All of the listing below must be repeated word for word. Pictures are the only thing to omit.

### PROVIDED DATA
+--
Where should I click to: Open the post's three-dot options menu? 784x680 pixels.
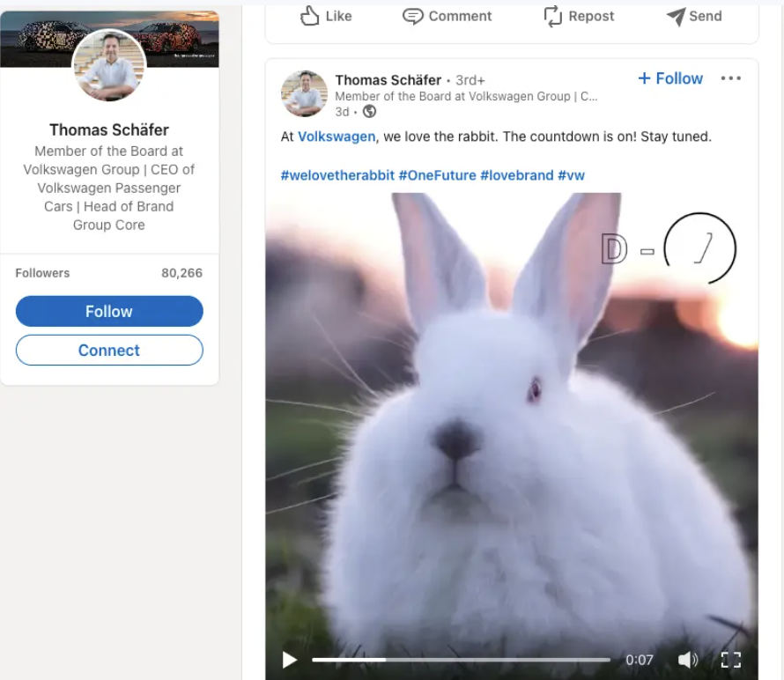730,78
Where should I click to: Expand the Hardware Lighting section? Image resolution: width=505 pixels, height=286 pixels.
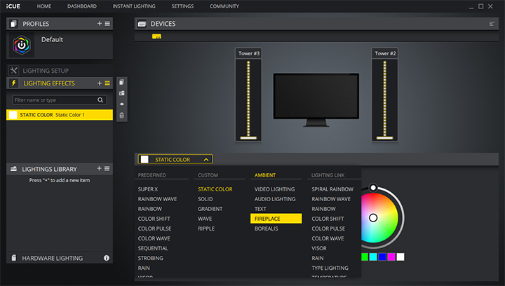53,258
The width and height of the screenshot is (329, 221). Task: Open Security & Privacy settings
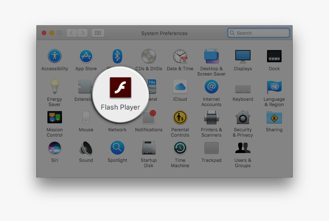tap(243, 117)
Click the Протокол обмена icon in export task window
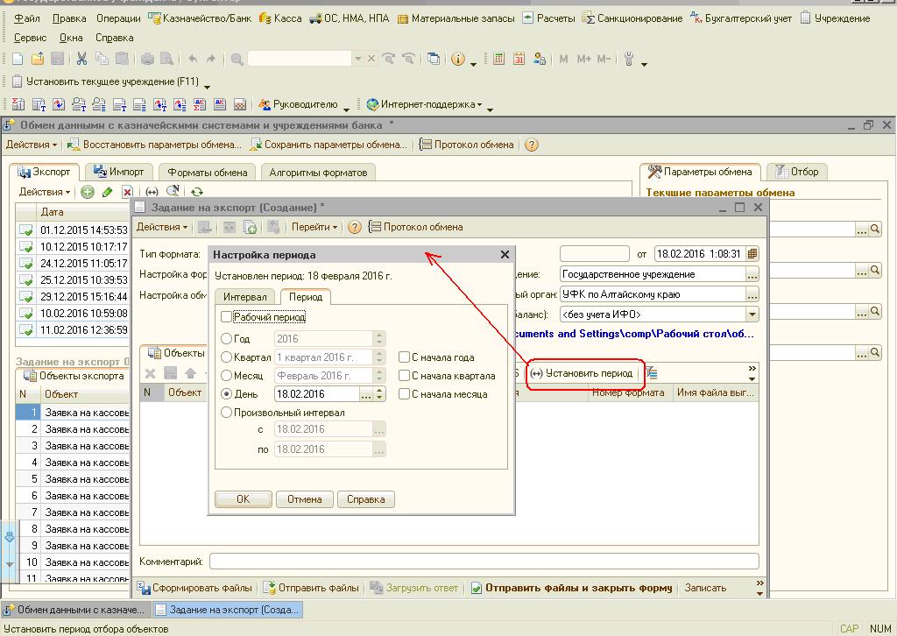This screenshot has height=636, width=897. point(376,227)
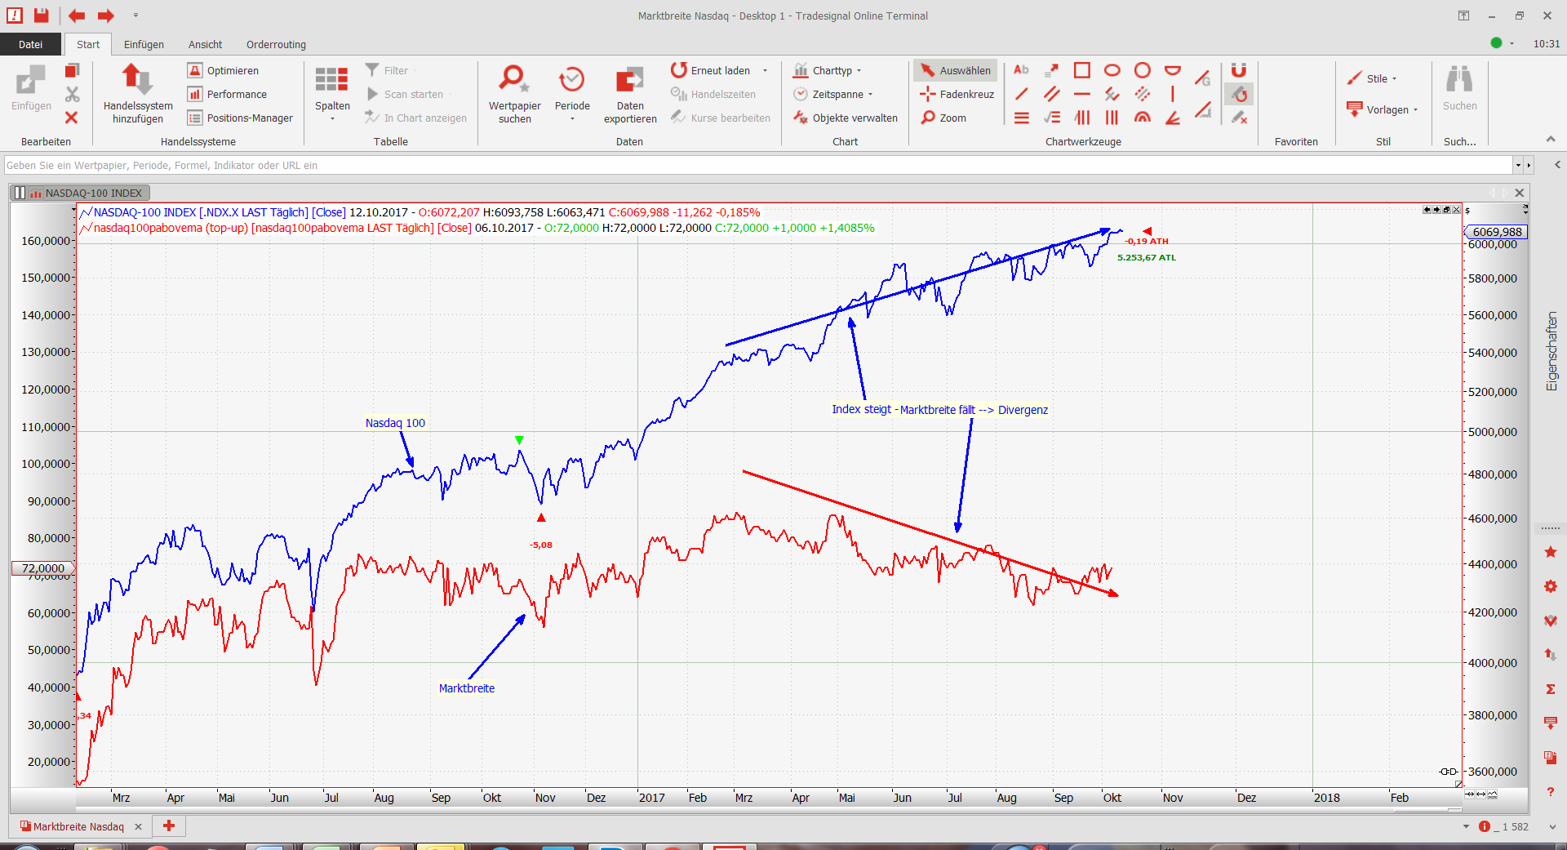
+--
### ANSWER SPACE
Where should I click to: Open the post's three-dot options menu? 784x680 pixels.
730,78
Where should I click to: Expand the Hardware Lighting section? Image resolution: width=505 pixels, height=286 pixels.
53,258
The width and height of the screenshot is (329, 221). Task: Open Security & Privacy settings
tap(243, 117)
Click the Протокол обмена icon in export task window
This screenshot has height=636, width=897. point(376,227)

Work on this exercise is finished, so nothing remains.